Replace "Viewport" with "Window" everywhere it occurs in the lines below, and reproduce everything else unchanged.
### Material supplied ###
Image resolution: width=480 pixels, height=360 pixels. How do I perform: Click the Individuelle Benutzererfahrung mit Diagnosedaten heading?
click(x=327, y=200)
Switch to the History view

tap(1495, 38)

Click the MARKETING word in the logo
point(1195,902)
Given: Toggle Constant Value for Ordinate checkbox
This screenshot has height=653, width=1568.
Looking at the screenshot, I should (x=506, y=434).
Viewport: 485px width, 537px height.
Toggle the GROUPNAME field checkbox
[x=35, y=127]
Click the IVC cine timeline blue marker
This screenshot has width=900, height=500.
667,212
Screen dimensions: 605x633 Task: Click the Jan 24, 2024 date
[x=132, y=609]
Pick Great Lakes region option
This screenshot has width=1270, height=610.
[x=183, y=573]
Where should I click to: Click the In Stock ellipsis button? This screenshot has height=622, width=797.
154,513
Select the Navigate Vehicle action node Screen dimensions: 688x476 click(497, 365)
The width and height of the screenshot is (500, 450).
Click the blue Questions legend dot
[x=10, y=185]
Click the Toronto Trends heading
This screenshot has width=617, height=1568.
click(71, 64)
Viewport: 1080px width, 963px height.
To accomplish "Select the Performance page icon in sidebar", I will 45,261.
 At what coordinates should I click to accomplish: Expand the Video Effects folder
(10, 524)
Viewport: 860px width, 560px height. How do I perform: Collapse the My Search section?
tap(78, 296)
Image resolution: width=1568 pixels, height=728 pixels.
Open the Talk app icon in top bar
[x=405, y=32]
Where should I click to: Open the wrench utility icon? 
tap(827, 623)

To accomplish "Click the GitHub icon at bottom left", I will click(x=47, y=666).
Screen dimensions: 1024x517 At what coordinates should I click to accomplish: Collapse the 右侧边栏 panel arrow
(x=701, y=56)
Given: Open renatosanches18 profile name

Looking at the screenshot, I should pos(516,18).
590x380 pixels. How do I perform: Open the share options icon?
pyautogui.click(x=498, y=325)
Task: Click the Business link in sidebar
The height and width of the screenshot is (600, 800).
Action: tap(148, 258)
###
* _Solution to this problem_:
Image resolution: width=480 pixels, height=360 pixels. How do I perform: Click the Individuelle Benutzererfahrung mit Diagnosedaten heading?
click(x=327, y=200)
Switch to the History view

tap(1495, 38)

Click the MARKETING word in the logo
point(1195,902)
Given: Toggle Constant Value for Ordinate checkbox
This screenshot has height=653, width=1568.
Looking at the screenshot, I should (x=506, y=434).
Window: 485px width, 537px height.
Toggle the GROUPNAME field checkbox
[x=35, y=127]
Click the IVC cine timeline blue marker
This screenshot has width=900, height=500.
667,212
Screen dimensions: 605x633 Task: Click the Jan 24, 2024 date
[x=132, y=609]
Pick Great Lakes region option
This screenshot has width=1270, height=610.
[x=183, y=573]
Where should I click to: Click the In Stock ellipsis button? This screenshot has height=622, width=797.
154,513
Select the Navigate Vehicle action node Screen dimensions: 688x476 click(497, 365)
The width and height of the screenshot is (500, 450).
Click the blue Questions legend dot
[x=10, y=185]
Click the Toronto Trends heading
This screenshot has width=617, height=1568.
click(71, 64)
Window: 1080px width, 963px height.
To accomplish "Select the Performance page icon in sidebar", I will 45,261.
 At what coordinates should I click to accomplish: Expand the Video Effects folder
(10, 524)
Window: 860px width, 560px height. How do I perform: Collapse the My Search section?
tap(78, 296)
Image resolution: width=1568 pixels, height=728 pixels.
Open the Talk app icon in top bar
[x=405, y=32]
Where should I click to: Open the wrench utility icon? 
tap(827, 623)

To accomplish "Click the GitHub icon at bottom left", I will click(x=47, y=666).
Screen dimensions: 1024x517 At what coordinates should I click to accomplish: Collapse the 右侧边栏 panel arrow
(x=701, y=56)
Given: Open renatosanches18 profile name

Looking at the screenshot, I should pos(516,18).
590x380 pixels. How do I perform: Open the share options icon?
pyautogui.click(x=498, y=325)
Task: Click the Business link in sidebar
The height and width of the screenshot is (600, 800).
Action: tap(148, 258)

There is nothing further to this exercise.